**Task item**
Images do not belong in the copy; retype the rest of the entries below exactly.

== Data to process

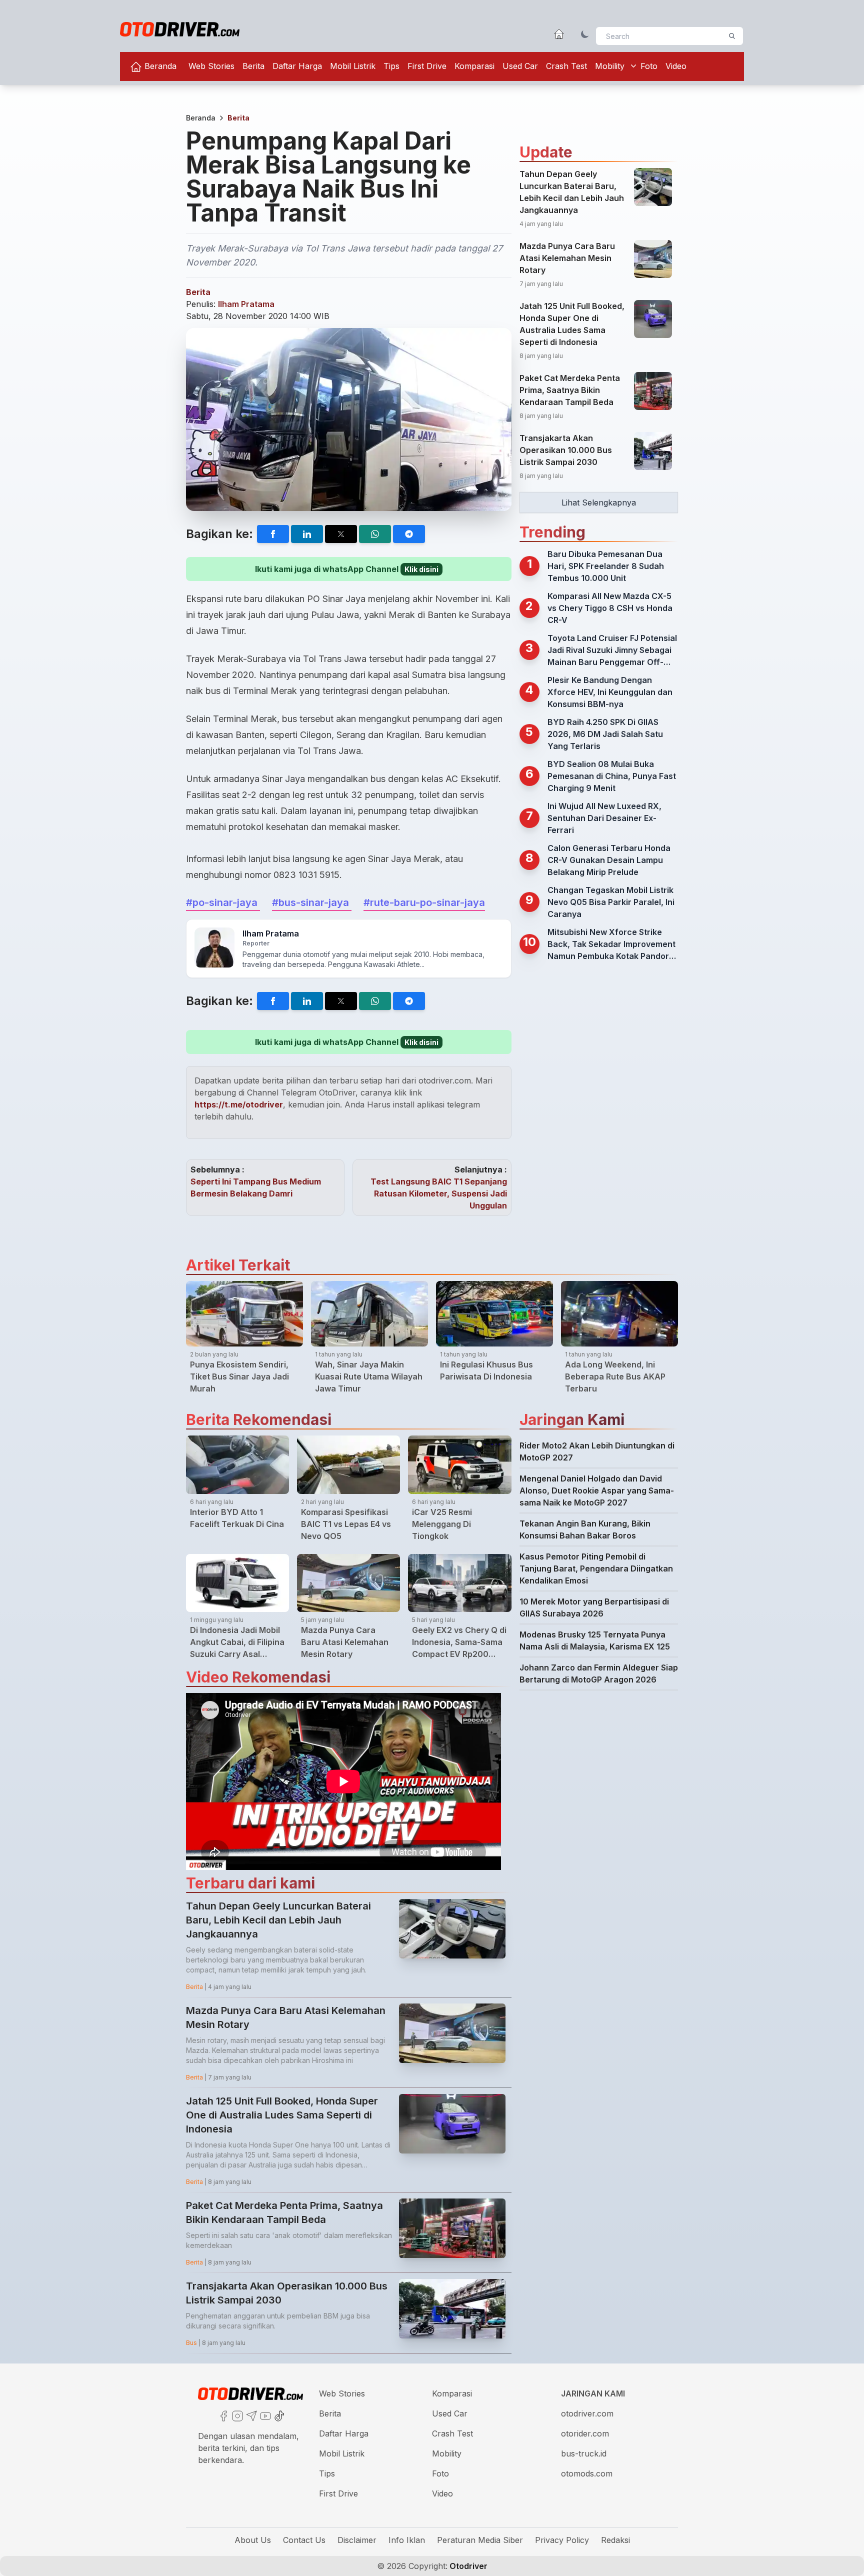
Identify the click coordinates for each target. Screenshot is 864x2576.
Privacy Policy (562, 2540)
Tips (392, 66)
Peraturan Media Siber (480, 2540)
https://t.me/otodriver (238, 1105)
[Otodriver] (180, 29)
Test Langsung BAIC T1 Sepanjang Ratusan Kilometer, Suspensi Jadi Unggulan (438, 1193)
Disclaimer (357, 2540)
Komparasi (474, 66)
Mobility (609, 66)
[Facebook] (223, 2415)
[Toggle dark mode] (585, 34)
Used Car (520, 66)
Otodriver (468, 2566)
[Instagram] (237, 2415)
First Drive (427, 66)
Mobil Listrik (353, 66)
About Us (252, 2540)
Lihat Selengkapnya (599, 503)
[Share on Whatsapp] (375, 534)
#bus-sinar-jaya (312, 902)
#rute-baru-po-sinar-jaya (424, 902)
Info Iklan (406, 2540)
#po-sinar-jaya (223, 902)
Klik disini (421, 569)
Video (676, 66)
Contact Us (304, 2540)
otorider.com (585, 2433)
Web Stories (211, 66)
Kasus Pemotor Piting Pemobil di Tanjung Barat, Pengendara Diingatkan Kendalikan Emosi (596, 1569)
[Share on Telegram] (409, 534)
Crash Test (566, 66)
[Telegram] (251, 2415)
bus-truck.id (583, 2453)
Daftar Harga (297, 66)
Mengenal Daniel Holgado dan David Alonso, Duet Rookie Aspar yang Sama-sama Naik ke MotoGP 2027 (597, 1491)
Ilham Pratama (246, 304)
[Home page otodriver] (559, 34)
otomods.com (586, 2473)
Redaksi (615, 2540)
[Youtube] (265, 2415)
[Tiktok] (279, 2415)
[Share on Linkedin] (307, 534)
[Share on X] (341, 534)
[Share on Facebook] (273, 534)
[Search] (732, 36)
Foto (649, 66)
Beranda (159, 66)
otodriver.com (587, 2413)
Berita (253, 66)
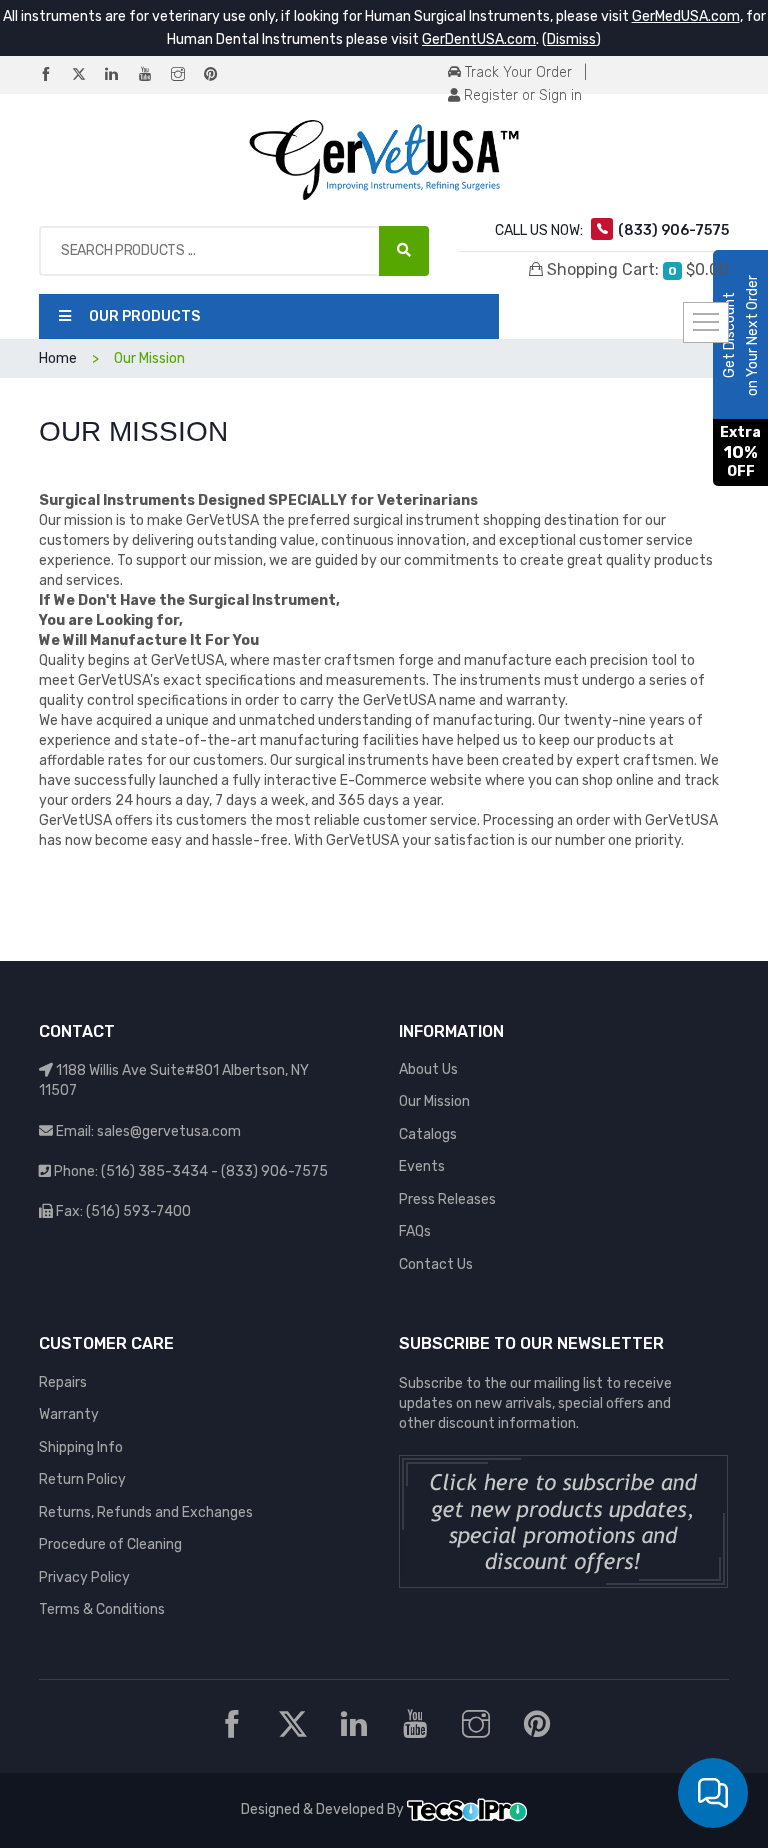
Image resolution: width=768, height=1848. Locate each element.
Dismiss (571, 39)
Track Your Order (516, 72)
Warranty (69, 1414)
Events (422, 1166)
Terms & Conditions (102, 1609)
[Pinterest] (219, 75)
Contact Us (436, 1264)
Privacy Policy (84, 1577)
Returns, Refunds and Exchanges (146, 1512)
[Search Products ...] (404, 251)
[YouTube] (153, 75)
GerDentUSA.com (479, 39)
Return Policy (82, 1479)
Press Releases (447, 1199)
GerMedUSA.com (686, 16)
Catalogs (428, 1134)
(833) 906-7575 (274, 1171)
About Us (428, 1069)
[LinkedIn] (120, 75)
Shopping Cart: (636, 269)
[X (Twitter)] (87, 75)
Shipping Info (81, 1447)
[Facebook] (54, 75)
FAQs (415, 1231)
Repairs (63, 1382)
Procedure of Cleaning (110, 1544)
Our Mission (434, 1101)
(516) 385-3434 (154, 1171)
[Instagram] (186, 75)
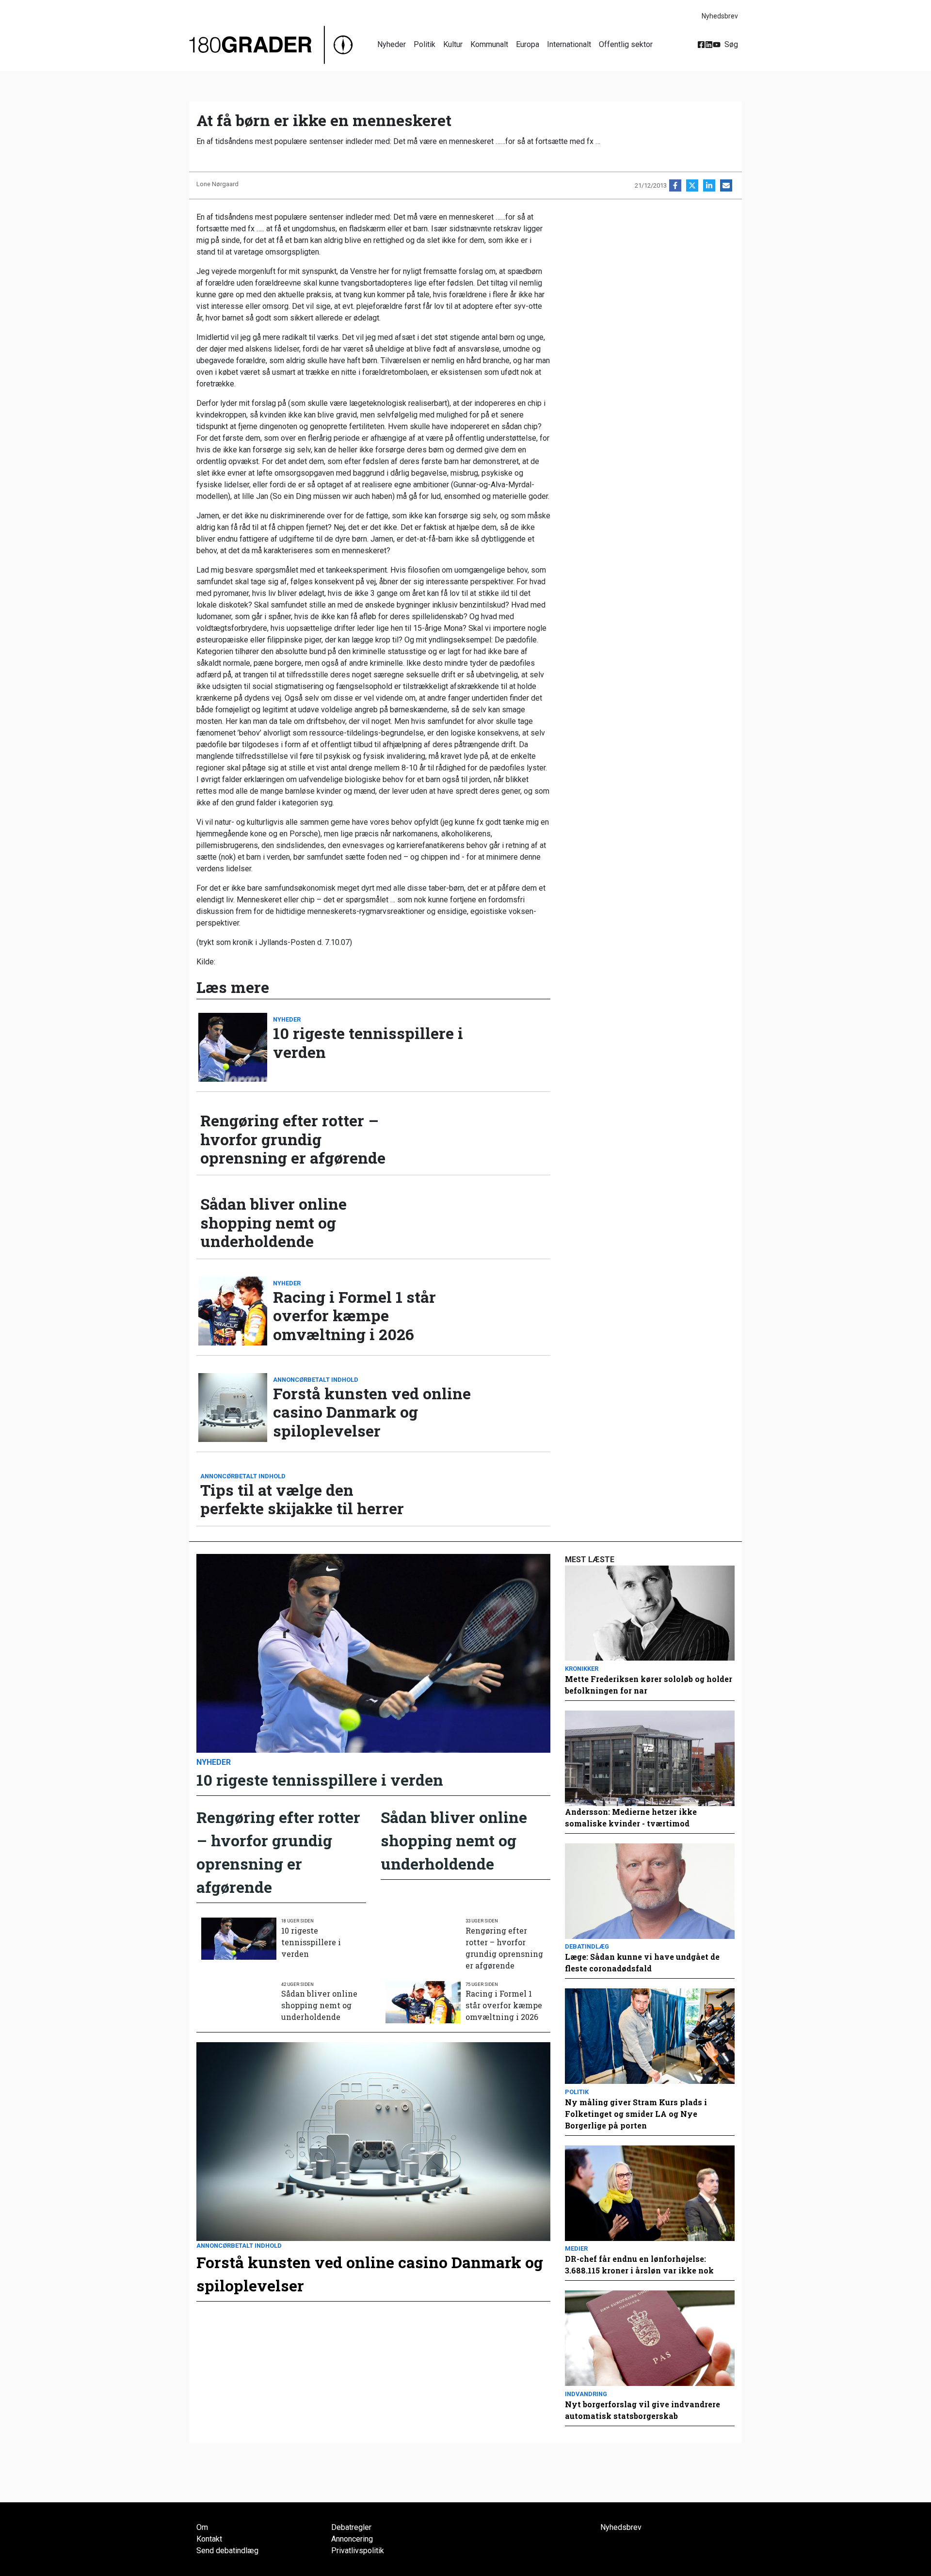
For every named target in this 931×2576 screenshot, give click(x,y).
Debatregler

====

**Output**
Identify the click coordinates for each target. Screenshot is 864x2576.
Privacy Policy (562, 2540)
Tips (392, 66)
Peraturan Media Siber (480, 2540)
https://t.me/otodriver (238, 1105)
[Otodriver] (180, 29)
Test Langsung BAIC T1 Sepanjang Ratusan Kilometer, Suspensi Jadi Unggulan (438, 1193)
Disclaimer (357, 2540)
Komparasi (474, 66)
Mobility (609, 66)
[Facebook] (223, 2415)
[Toggle dark mode] (585, 34)
Used Car (520, 66)
Otodriver (468, 2566)
[Instagram] (237, 2415)
First Drive (427, 66)
Mobil Listrik (353, 66)
About Us (252, 2540)
Lihat Selengkapnya (599, 503)
[Share on Whatsapp] (375, 534)
#bus-sinar-jaya (312, 902)
#rute-baru-po-sinar-jaya (424, 902)
Info Iklan (406, 2540)
#po-sinar-jaya (223, 902)
Klik disini (421, 569)
Video (676, 66)
Contact Us (304, 2540)
otorider.com (585, 2433)
Web Stories (211, 66)
Kasus Pemotor Piting Pemobil di Tanjung Barat, Pengendara Diingatkan Kendalikan Emosi (596, 1569)
[Share on Telegram] (409, 534)
Crash Test (566, 66)
[Telegram] (251, 2415)
bus-truck.id (583, 2453)
Daftar Harga (297, 66)
Mengenal Daniel Holgado dan David Alonso, Duet Rookie Aspar yang Sama-sama Naik ke MotoGP 2027 (597, 1491)
Ilham Pratama (246, 304)
[Home page otodriver] (559, 34)
otomods.com (586, 2473)
Redaksi (615, 2540)
[Youtube] (265, 2415)
[Tiktok] (279, 2415)
[Share on Linkedin] (307, 534)
[Share on X] (341, 534)
[Share on Facebook] (273, 534)
[Search] (732, 36)
Foto (649, 66)
Beranda (159, 66)
otodriver.com (587, 2413)
Berita (253, 66)
Image resolution: width=768, height=1848. Locate each element.
Dismiss (571, 39)
Track Your Order (516, 72)
Warranty (69, 1414)
Events (422, 1166)
Terms & Conditions (102, 1609)
[Pinterest] (219, 75)
Contact Us (436, 1264)
Privacy Policy (84, 1577)
Returns, Refunds and Exchanges (146, 1512)
[Search Products ...] (404, 251)
[YouTube] (153, 75)
GerDentUSA.com (479, 39)
Return Policy (82, 1479)
Press Releases (447, 1199)
GerMedUSA.com (686, 16)
Catalogs (428, 1134)
(833) 906-7575 (274, 1171)
About Us (428, 1069)
[LinkedIn] (120, 75)
Shopping Cart: (636, 269)
[X (Twitter)] (87, 75)
Shipping Info (81, 1447)
[Facebook] (54, 75)
FAQs (415, 1231)
Repairs (63, 1382)
Procedure of Cleaning (110, 1544)
Our Mission (434, 1101)
(516) 385-3434 (154, 1171)
[Instagram] (186, 75)
For every named target in this 931×2576 screenshot, give click(x,y).
Debatregler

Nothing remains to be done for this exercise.